4 Ransum, namun tidak berbeda nyata (p>0,05) antar perlakuan kecuali terhadap ransum kontrol (tanpa vitamin C). Penelitian Sahin et al. (2001) memperlihatkan bahwa pemberian vitamin E 250 ppm pada ayam broiler strain Cobb umur 21-42 hari pada kondisi heat stress (temperatur 32 0 C) nyata lebih baik (p<0,05) dibanding kontrol (tanpa vitamin E) terhadap konsumsi ransum dan PBB. Czajka et al. (2005) melaporkan bahwa pemberian vitamin C 40 mg/kg pakan (40 ppm) yang dikombinasikan vitamin E 70 mg/kg pakan (70 ppm) pada ayam broiler umur 21-40 hari pada lingkungan temperatur 33 0 C tidak memberikan pengaruh (p>0,05) terhadap konsumsi ransum, PBB dan rasio konversi pakan. Hal ini diduga pemberian vitamin C dengan level 40 mg/kg pakan (40 ppm) dikombinasikan vitamin E dengan level 70 mg/kg (70 ppm) masih terlalu rendah dosisnya. Vitamin C dan E, keduanya telah terbukti dapat digunakan sebagai penangkal cekaman panas pada ayam dan antara ke dua vitamin tersebut terjadi sinergik yang menguntungkan. Tocopherol (Vitamin E) salah satu antioksidan alami yang paling efektif, begitu juga dengan vitamin C juga merupakan antioksidan yang kuat (Youngson, 2005). Vitamin C bekerja secara sinergis dengan vitamin E (Winarsih, 2007). Menurut Wahyudi (2006) beberapa senyawa antioksidan bila dicampur dapat mempengaruhi kinerja dengan efek sinergis.
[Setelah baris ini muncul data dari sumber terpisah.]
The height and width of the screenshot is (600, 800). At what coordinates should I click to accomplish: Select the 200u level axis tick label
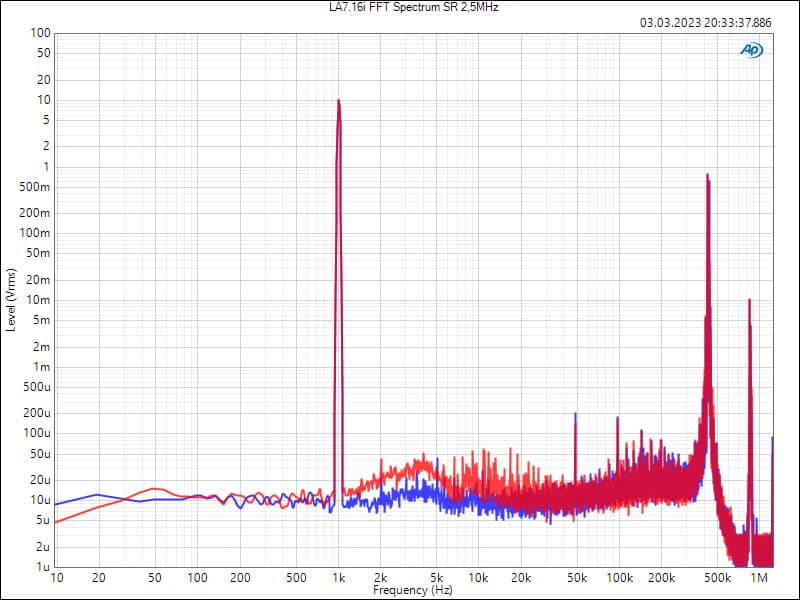point(38,413)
Dari pemikiran di atas, penulis tertarik untuk melakukan penelitian tentang "peranan temulawak (Curcuma xanthorriza Roxb) yang dikombinasi dengan vitamin C dan vitamin E dalam memperbaiki respon fisiologis ayam broiler yang mengalami stres panas".

5 1.2. Perumusan Masalah Berdasarkan uraian pada latar belakang diatas, dapat dirumuskan beberapa masalah sebagai berikut : 1. Berapa batasan level pemberian temulawak dan level kombinasi temulawak dengan vitamin C maupun vitamin E dalam mengatasi stres panas pada ayam broiler? 2. Bagaimanakah respon fisiologis dan performan broiler yang mengkonsumsi ransum yang mengandung temulawak dan kombinasi temulawak dengan vitamin C maupun vitamin E dibandingkan dengan performan broiler yang mengkonsumsi ransum kontrol? 1.3. Tujuan Penelitian Tujuan penelitian ini yaitu untuk mengetahui pengaruh pemberian temulawak, serta kombinasi antara temulawak baik dengan vitamin C maupun dengan vitamin E sebagai penangkal cekaman panas terhadap respon secara umum baik terhadap performan maupun beberapa biokimia dan komponen darah serta organ lymphoid. 1.4. Manfaat Penelitian Hasil penelitian ini diharapkan dapat : 1. Memberikan informasi pengaruh pemberian temulawak, serta kombinasi antara temulawak baik dengan vitamin C maupun dengan vitamin E sebagai penangkal cekaman panas pada ayam broiler.

6 2. Mengetahui tingkat level pemberian temulawak dan level kombinasi temulawak dengan vitamin C maupun vitamin E dalam menangkal stres panas pada ayam broiler. 3. Memberikan informasi pemanfaatan herbal yang diperkaya dengan vitamin C dan vitamin E sebagai acuan dalam pengembangan peternakan ayam broiler dengan mengedepankan konsep ayam organik. 1.5. Hipotesis Penelitian Penggunaan pemberian temulawak yang dikombinasi vitamin C dan vitamin E akan memberikan perbaikan respon fisiologis pada ayam broiler yang mengalami cekaman panas.